Hi Marco!
Since I am only interested in individuals who drop out from a Bachelor’s degree, I will only keep those who declared in the first wave that they intended to get a Bachelor degree (either in teaching or not). To do so, I use the variable „tg02001_ha".
intentions have been collected during recruiting, some of the changed their mind. If you keep those who intended to do a bachelor degree, you will see that some of them will not stick to this intention.
Afterwards, I used the variable „tx24101" from the „StudyStates.dta" file to identify individuals who have dropped out of their degree (tx24101==3). This variable seems to capture the same information as the CAWI variable „tg51000" for the waves 2 and 4 and the CAWI variable „tg51004" for the waves 6.8, 11,14.
yes, tx24101 combines data of the pTargetCAWI-variables tg51000 and tg51004
Would that be the correct way to capture those who never return to university?
no, all information in StudyStates, and pTarget*-datasets follows a wave-wise-logic. Judging by the set of variables you picked, you just want to use data which comes from pTargetCAWI but you deny the data that comes from spVocTrain. You could use pTargetCAWI instead of StudyStates. But you kept that in mind later on…
I just made a quick overview of how many students aborted and where success full
use ID_t wave tg02001_ha using "SC5_D_19-0-0\Stata14\SC5_pTargetCATI_D_19-0-0.dta", clear
keep if inlist(tg02001_ha,1,8)
isid ID_t
keep ID_t
tempfile w1ba
save "`w1ba'", replace
use "C:\Users\bainb201\Desktop\Data\SC5_D_19-0-0\Stata14\SC5_StudyStates_D_19-0-0.dta", clear
label drop `: value label wave'
lab lang en
keep if tx24000 == 1
keep ID_t wave tx24001 tx24100 tx24101 tx15318 tx15317 tx15316
merge m:1 ID_t using "`w1ba'", keep(matched) nogenerate
//merge 1:1 ID_t wave using "C:\Users\bainb201\Desktop\Data\SC5_D_19-0-0\Stata14\SC5_pTargetCAWI_D_19-0-0.dta", keep(master matched) keepusing(tg51000 tg51004)
generate abort = (tx24101== 3)
bysort ID_t: egen abort_any = max(abort) // any abort at all?
generate success_cawi = (tx24101== 4)
bysort ID_t: egen success_cawi_any = max(success_cawi) // any success at all?
bysort ID_t (tx24001):
/*
tab abort_any success_cawi_any, mis
| success_cawi_any
abort_any | 0 1 | Total
-----------+----------------------+----------
0 | 98,151 36,615 | 134,766
1 | 6,451 430 | 6,881
-----------+----------------------+----------
Total | 104,602 37,045 | 141,647
. distinct ID_t if abort_any == 1 & success_cawi_any == 1
| Observations
| total distinct
-------+----------------------
ID_t | 430 25
>> success and abort for 25 people
*/
bysort ID_t (tx24001) : egen success_cati_any = max(tx15318)
/*
distinct ID_t if abort_any == 1 & success_cati_any == 1
| Observations
| total distinct
-------+----------------------
ID_t | 1570 92
*/
so there is contradiction within CATI and between CATI and CAWI - but it is suprisingly little. So do you want to try harmonize CATI and CAWI-information?

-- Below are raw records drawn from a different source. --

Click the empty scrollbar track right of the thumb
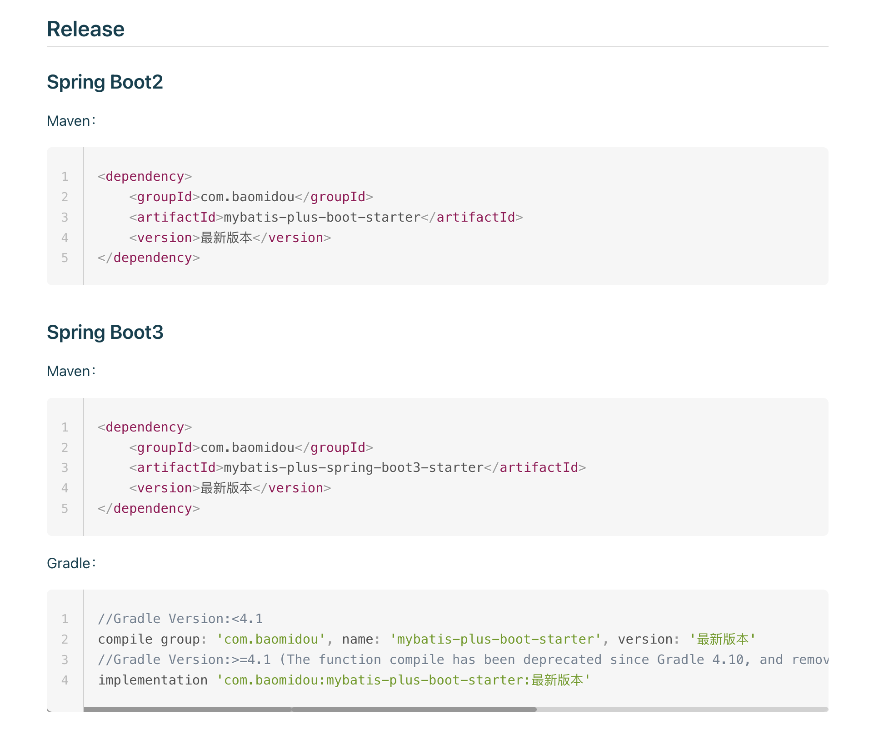The height and width of the screenshot is (744, 869). tap(682, 709)
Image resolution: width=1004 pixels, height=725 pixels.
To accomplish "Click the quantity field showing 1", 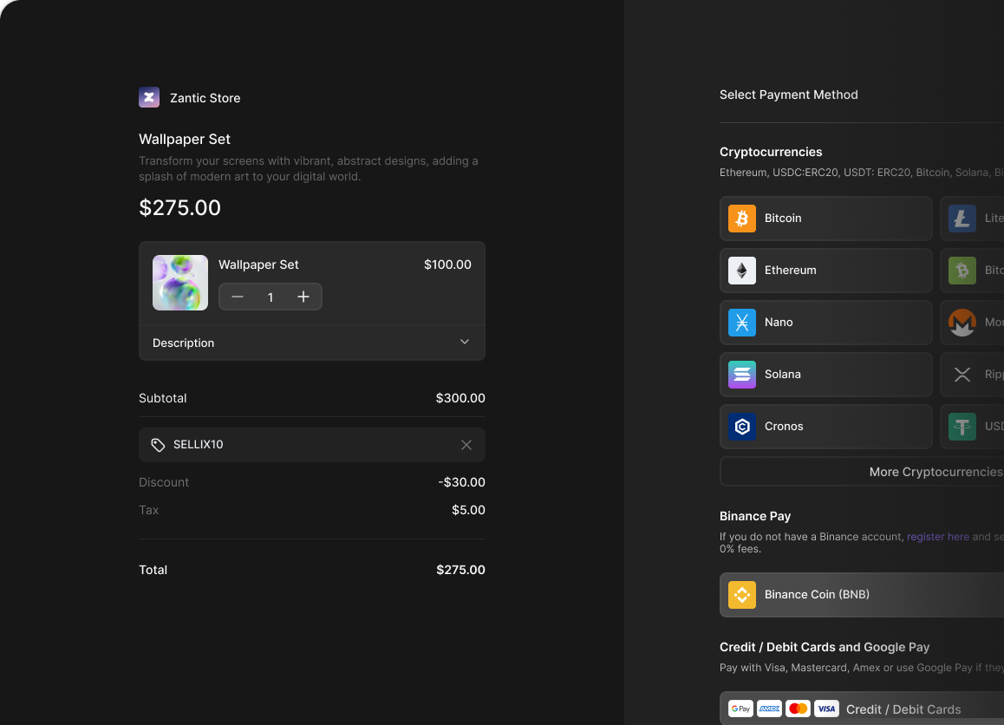I will [x=271, y=297].
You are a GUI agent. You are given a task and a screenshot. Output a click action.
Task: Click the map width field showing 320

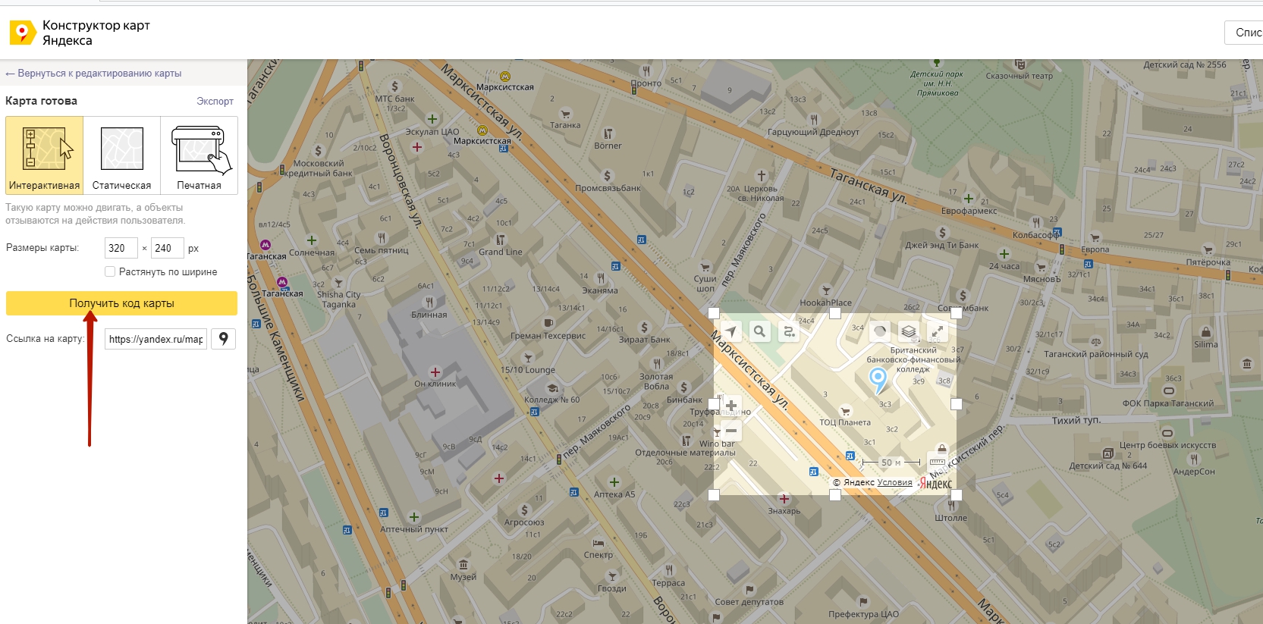tap(121, 248)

I have seen this thread: SC5: Studienabbruch - #2 von dietmar.angerer where Dietmar provides a great solution to this issue. Is there any additional (more straightforward) way to obtain this? I might be missing a new variable in any of these datasets.
sorry but there are no straightforward solutions
Alternatively, if I want to use a more general definition of dropout, considering individuals who have changed of major or institution, I plan to use the following variables from SpVocTrain: tg24159 (filtering afterwards by tg24162) and tg24121. I guess that for the latter I should control for whether they have finished their previous studies (and not changing of institution due to the start of a master’s program, for example). This could be done using tx15318, right?
no, tg24121 just tells you if a person changed university - no matter if continued the same bachelor or if the started something completely new. tx15318 is more or less ts15218 from spVocTrain
I hope this helps you a bit
Dietmar